The Title May Be Shocking, However The Play Is Gentle

Despite the promise of its title, there’s not much in Alan Ben­nett’s “Kafka’s Dick” that would un­settle a pensioners’ matinee aud­­ience in the suburbs.

The play, being performed this weekend by the Phnom Penh Players, is a mildly humorous drawing room comedy that takes a stab at celebrity cults—the scavengers after the dirty secrets of the dead and famous.

Sydney (Peter Buckley), a plodding insurance salesman, leads a second life as an amateur literary critic. He is struggling to write an essay on author Franz Kafka for an industry journal (cutely named “Small Print”) when the dead Czech appears.

The play revolves around an attempt to blackmail Kafka (Vaughan Lovelock) with some information that should have remained private.
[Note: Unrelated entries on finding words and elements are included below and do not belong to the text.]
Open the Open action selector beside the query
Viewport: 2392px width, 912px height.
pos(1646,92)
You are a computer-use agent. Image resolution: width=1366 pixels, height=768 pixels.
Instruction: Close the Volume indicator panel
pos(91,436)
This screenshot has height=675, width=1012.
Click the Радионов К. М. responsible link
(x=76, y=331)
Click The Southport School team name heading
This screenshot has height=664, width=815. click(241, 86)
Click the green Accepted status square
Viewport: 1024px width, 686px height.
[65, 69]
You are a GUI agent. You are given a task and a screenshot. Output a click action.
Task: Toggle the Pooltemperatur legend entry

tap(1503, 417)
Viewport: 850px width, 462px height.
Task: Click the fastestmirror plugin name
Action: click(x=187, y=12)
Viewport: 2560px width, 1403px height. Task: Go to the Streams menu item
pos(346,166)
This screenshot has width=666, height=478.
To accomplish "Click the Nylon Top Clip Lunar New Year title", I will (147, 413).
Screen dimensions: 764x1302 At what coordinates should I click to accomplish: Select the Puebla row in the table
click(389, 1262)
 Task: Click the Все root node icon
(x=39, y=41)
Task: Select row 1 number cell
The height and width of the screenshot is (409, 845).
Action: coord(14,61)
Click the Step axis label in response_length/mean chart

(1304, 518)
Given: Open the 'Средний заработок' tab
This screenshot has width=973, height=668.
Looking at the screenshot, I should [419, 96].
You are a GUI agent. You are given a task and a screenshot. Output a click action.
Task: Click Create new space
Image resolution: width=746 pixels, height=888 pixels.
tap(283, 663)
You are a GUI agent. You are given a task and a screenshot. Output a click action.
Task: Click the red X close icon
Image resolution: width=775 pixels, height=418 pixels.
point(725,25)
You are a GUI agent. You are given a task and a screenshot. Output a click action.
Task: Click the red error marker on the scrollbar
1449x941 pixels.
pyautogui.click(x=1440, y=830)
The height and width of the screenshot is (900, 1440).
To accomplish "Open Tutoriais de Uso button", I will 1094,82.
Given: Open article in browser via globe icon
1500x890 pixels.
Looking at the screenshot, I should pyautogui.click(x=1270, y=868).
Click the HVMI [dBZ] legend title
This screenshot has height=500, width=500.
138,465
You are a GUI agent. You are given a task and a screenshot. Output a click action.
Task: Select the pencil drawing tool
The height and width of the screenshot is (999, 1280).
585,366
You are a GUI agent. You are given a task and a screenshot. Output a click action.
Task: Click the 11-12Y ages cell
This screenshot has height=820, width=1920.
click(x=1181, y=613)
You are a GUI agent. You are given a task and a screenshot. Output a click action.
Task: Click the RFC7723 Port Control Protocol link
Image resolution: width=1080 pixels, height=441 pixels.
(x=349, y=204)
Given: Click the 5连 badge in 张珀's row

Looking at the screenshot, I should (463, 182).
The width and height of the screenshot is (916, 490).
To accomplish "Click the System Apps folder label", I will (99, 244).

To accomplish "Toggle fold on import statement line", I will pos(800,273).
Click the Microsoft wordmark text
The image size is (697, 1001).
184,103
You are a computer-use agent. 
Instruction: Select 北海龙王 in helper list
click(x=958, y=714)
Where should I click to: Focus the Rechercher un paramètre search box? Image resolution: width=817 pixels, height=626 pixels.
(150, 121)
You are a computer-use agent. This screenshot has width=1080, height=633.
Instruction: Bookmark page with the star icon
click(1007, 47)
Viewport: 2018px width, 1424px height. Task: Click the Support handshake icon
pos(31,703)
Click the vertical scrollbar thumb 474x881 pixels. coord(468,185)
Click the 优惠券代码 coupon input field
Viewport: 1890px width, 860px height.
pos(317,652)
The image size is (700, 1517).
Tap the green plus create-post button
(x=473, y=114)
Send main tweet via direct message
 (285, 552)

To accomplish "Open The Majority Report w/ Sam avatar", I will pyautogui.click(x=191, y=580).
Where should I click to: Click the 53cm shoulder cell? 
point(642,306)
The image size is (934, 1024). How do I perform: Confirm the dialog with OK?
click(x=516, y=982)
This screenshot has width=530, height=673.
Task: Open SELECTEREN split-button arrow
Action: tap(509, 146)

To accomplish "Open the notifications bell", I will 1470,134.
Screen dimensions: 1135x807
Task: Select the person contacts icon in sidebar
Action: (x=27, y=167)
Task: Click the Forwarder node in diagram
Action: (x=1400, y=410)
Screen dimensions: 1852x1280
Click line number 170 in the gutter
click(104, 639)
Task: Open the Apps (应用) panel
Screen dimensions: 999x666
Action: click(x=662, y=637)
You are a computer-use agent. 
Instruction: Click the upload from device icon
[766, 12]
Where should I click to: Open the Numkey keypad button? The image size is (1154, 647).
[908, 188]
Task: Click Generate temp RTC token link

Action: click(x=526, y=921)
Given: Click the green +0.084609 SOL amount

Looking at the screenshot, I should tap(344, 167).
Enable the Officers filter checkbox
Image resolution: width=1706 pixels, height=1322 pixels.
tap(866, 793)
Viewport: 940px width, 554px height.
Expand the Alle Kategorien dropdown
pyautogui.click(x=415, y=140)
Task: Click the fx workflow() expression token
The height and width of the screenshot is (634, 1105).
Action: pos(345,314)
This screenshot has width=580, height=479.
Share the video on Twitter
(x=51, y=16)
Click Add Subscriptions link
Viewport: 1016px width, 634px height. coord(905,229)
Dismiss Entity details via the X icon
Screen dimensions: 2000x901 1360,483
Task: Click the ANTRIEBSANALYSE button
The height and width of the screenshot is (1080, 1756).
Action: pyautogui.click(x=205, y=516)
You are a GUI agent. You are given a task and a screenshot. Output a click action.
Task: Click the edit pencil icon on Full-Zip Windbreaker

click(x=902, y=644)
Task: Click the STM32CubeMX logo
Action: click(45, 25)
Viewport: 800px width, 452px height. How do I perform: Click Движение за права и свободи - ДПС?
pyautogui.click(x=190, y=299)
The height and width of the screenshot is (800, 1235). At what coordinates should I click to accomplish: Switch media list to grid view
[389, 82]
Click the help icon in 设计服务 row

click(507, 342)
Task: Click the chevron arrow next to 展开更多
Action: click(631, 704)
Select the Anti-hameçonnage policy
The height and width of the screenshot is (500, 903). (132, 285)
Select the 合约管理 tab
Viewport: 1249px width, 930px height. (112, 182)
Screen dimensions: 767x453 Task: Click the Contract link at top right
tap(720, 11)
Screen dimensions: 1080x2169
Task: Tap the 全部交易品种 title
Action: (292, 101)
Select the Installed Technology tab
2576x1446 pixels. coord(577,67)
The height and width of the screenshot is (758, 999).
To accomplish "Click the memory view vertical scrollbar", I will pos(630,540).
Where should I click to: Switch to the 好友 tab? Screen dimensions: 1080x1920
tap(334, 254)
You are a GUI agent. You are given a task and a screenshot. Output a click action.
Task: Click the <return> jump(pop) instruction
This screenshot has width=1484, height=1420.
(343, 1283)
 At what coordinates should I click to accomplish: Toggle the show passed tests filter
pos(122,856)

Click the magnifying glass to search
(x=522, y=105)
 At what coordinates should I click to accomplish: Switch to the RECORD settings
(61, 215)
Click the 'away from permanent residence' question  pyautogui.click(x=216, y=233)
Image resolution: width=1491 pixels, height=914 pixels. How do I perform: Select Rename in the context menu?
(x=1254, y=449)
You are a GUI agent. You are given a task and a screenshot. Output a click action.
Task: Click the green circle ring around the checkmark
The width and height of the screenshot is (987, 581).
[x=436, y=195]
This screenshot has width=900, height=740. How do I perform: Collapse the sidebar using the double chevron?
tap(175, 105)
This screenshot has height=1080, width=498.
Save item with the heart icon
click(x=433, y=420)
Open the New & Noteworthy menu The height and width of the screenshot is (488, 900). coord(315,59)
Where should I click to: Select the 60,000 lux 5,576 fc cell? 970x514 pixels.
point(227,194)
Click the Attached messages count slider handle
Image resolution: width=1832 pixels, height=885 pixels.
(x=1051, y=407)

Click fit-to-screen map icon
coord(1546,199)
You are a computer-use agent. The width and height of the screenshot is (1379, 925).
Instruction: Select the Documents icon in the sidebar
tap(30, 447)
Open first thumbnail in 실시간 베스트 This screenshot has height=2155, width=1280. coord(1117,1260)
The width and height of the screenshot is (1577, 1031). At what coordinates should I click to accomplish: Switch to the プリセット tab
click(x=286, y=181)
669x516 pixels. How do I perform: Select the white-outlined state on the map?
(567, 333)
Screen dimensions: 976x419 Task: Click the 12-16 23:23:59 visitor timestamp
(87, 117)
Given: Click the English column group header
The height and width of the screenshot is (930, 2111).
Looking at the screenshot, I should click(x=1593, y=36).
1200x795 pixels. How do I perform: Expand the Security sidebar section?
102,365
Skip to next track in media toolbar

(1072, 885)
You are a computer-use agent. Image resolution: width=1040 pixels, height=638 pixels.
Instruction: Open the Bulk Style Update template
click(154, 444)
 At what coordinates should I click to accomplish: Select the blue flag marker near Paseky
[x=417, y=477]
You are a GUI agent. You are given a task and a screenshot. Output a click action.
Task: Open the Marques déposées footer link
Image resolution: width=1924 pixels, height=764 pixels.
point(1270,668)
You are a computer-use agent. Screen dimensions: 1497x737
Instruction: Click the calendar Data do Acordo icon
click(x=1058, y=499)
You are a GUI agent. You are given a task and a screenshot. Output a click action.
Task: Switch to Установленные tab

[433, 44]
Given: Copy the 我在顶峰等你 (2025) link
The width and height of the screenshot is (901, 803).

But as the writer soon learns, everything about him has long been common knowledge.

“Your private parts have always been public property,” Sydney’s wife, Linda (Poppy Garner), consoles him.

But Kafka’s dick isn’t so much a fleshy thing as an emblem of the curiosity of readers.

The lust for new angles on old stories drives people to distort the lives of their idols, Bennett argues.

Despite the script’s weak­nesses, the Phnom Penh Players’ unexpectedly polished production offers an evening of lively, provocative theater.

Proceeds go to support Cam­bo­­d­ian arts. The show runs to­night through Sunday at 7:30 at the Russian Cultural Center at the corner of Norodom and Street 222. Tickets are $10 for foreigners and $5 for Cambodians.